Люся все дальше отвлекала Александра от грустных мыслей, без конца выискивая новые темы разговора: журнал, ее собственные тренировки, институт, экзамены, планы на лето...
Когда они подошли к его дому, Александр совсем успокоился.
Действительно! Что, в конце концов, на этом первенстве свет клином сошелся, что ли? Не будет разве других соревнований? Слава богу, он ведь не собирается заканчивать своих спортивных выступлений. У него еще все впереди, он еще только в начале пути. На этом пути его ждут, наверное, не только неудачи. Станет он еще и чемпионом города, и страны. Да, да, станет. Это одно из его самых страстных желаний, его мечта, да просто его долг, наконец! Он обязан добиться этого. И добьется!
Глава восемнадцатая
НА ВСЕ ДАЕТСЯ СЕКУНДА
Этот вечер ничем не отличался от всех других вечеров. И то, что именно сегодня произойдет событие, которое перевернет всю его жизнь, Александр, конечно, не предполагал.
Он был приглашен к Люсе (вернее, к Нине Павловне) на традиционный «чай». А потом они должны были идти на дежурство — сегодня их время было с десяти до двенадцати. Люся прямо сказала Александру:
— Веселого на «чаю» будет мало, Алик. Подозреваю, что маман хочет тебя утешить. Она очень переживала, чуть даже сама не пошла на финал. Я ее еле отговорила. Представляешь, только ее нам бы там не хватало. Но она считает, что ты убит горем, и, разумеется, никто не сможет тебя так хорошо утешить и вернуть тебе былую радость к жизни, как моя мама с вареньем и коржиками вкупе. Так что приготовься. Ничего не поделаешь.
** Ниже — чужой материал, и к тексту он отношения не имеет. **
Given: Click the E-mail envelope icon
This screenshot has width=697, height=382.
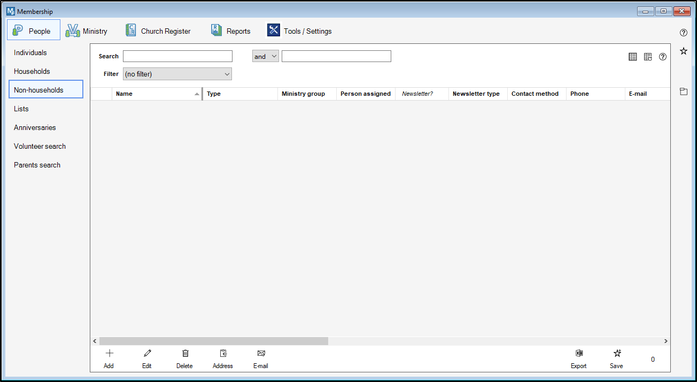Looking at the screenshot, I should click(x=261, y=354).
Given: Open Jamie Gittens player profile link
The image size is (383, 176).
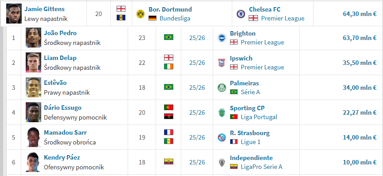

Но Александра не пугала эта перспектива. Он уже примирился со своим проигрышем, хотя нет-нет, да и чувствовал легкий укол: черт возьми, ведь так близко был к победе. Ну да ладно, у него впереди вся жизнь, чтоб заниматься самбо. Успеет он еще и первенство Москвы выиграть, а то и страны. Да, да, еще ничего неизвестно. Этот проигрыш ведь ни о чем не говорит. Он-то знает ему цену.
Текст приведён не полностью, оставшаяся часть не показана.